Most agent security programs fail the same few ways, and almost all of them are inherited habits from earlier eras of automation applied to a technology that does not forgive them.
- Treating it as a model problem: teams invest in prompt filtering and red teaming while the agent runs on a shared service account with admin scopes, securing the reasoning and ignoring the authority
- Running agents under human OAuth grants: convenient at pilot stage, but it makes the agent indistinguishable from its operator, breaks attribution, and quietly grants the agent everything the human can touch
- One credential for the fleet: a single service account behind many agents collapses the audit trail and turns any single compromise into a fleet-wide incident, a fast track to identity sprawl without accountability
- No decommissioning path: pilots end, agents linger, and their credentials outlive them because nobody owns the identity lifecycle for agents the way they do for employees
- Assuming the sanctioned list is the whole list: employees wire up their own agents and copilots long before security hears about it, so discovery has to account for shadow AI rather than assume the registry is complete
- Testing the happy path only: evaluations cover whether the agent completes tasks, not what it does when its inputs are hostile, its tools are compromised, or its instructions conflict with its scopes
How Identra thinks about it
Agentic AI security is, at its core, an identity problem. Most agent failures trace back to borrowed credentials, unbounded authority, and actions no one can attribute, which are the same failure modes the industry already knows from non-human identity, now moving at machine speed with intent in the loop. That is why Identra treats AI agents as first-class identities alongside humans and workloads, verified and monitored at runtime rather than trusted at deployment, so that what an agent does is always tied to who it is and who authorized it.
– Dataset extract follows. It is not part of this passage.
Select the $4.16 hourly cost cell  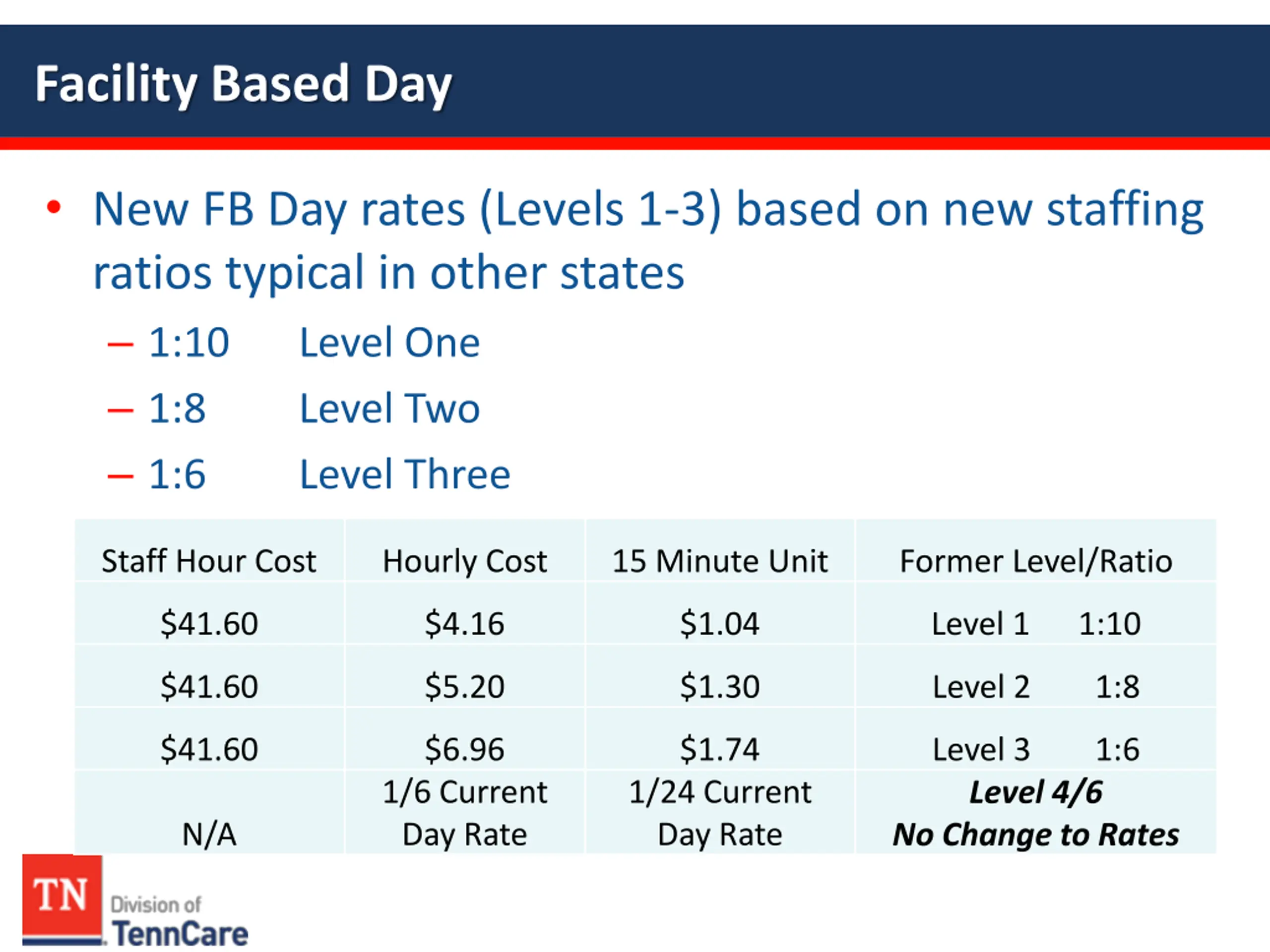click(x=465, y=623)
Go deeper: The Non-Human Majority
Frequently asked questions
How is agentic AI security different from LLM security?
LLM security asks whether the application around a model can be manipulated, through prompt injection or poisoned training data. Agentic AI security asks what an autonomous system is authorized to do, as whom, and whether its runtime behavior matches that authorization. An aligned model with clean guardrails can still cause an incident if its agent holds over-scoped credentials.
What are the biggest threats to AI agents?
The recurring themes in the OWASP Top 10 for Agentic Applications are classic failures amplified by autonomy: excessive agency, indirect prompt injection, credential and secret exposure, malicious or compromised tools and MCP servers, cascading agent-to-agent delegation, and memory poisoning. Most trace back to borrowed credentials, unbounded authority, and actions no one can attribute.
Can you prevent an AI agent from being manipulated?
Not reliably, which is why containment matters more than prevention. Because agents compose their own action sequences, you cannot enumerate their behavior in advance. Practical defenses limit blast radius: task-scoped credentials, approval gates for high-impact operations, step and recursion budgets, behavioral baselines, and a tested kill switch that revokes an agent's credentials immediately.
What is excessive agency in AI agents?
Excessive agency means an agent holds broader permissions than its task requires, so any manipulation or error executes with that full authority. An agent that only needs to summarize email but can also send it turns a single injected instruction into outbound messages. The control is scoping authority to the task, not to the agent.